JD Vance's Campaign Plane Is Being Used for Migrant Deportation Flights
In its former life, the charter plane with the tail No. N917XA went by the moniker Trump Force Two.
The ubiquitous red, white and blue livery logged thousands of miles last year as the campaign plane of JD Vance, who was elected as President Trump's vice president in November.
But that plane — the same one the campaign offered rides on to entice donors to give money — is now carrying out a much different and clandestine kind of task for the Trump administration.
The Boeing 737 has been chartered more than a dozen times this year by the federal government to deport migrants to several Central American countries, according to public aviation logs and a group that tracks the flights.
The Trump-Vance campaign rode to victory in part on its vow to undertake the largest deportation push in American history.
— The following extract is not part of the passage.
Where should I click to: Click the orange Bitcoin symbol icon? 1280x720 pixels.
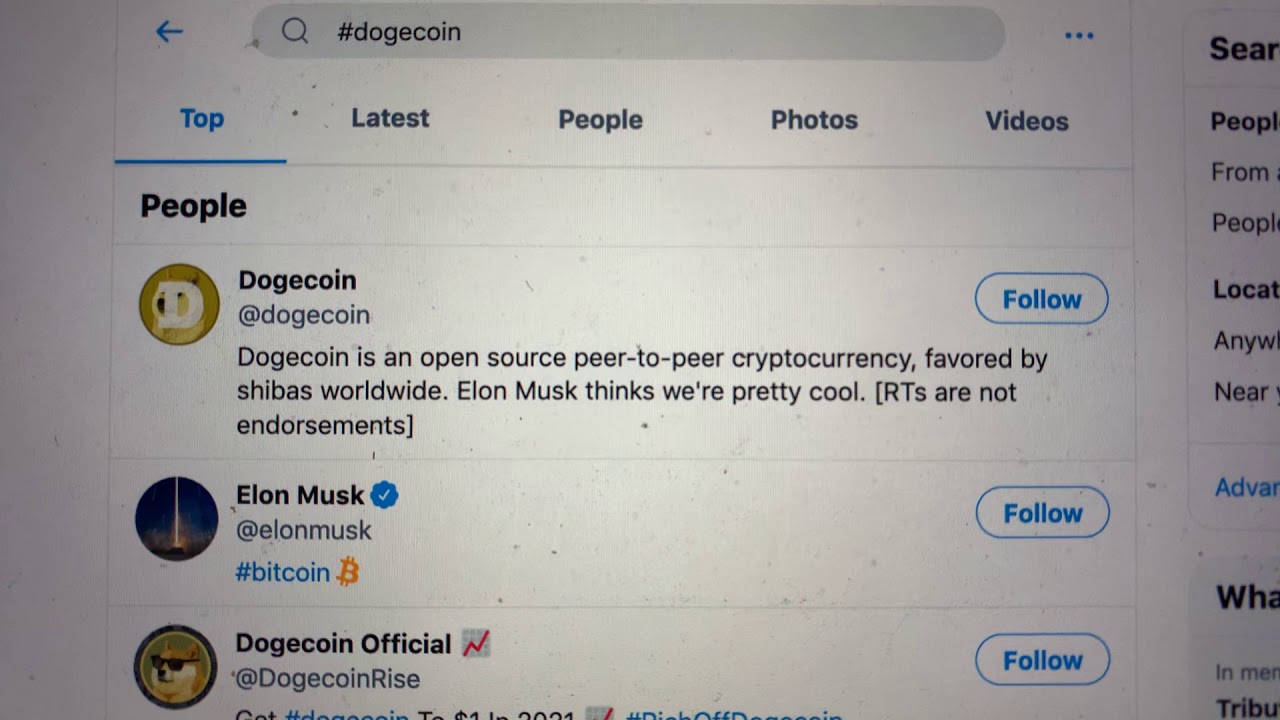tap(348, 572)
The Trump administration has since expanded the range of people who can be targeted for removal, sped up the deportation process for others and, in some cases, tightened the rules for legal immigrants.
In 2018, during President Trump's first term, the plane was used for at least three deportation flights that took about 360 migrants to El Salvador and Guatemala, according to the Center for Human Rights at the University of Washington. The center obtained the data through a public records request.
A fourth flight, chartered by U.S. Immigration and Customs Enforcement as part of what is known as its ICE Air program, was used to transfer about 144 migrants between detention centers in the United States.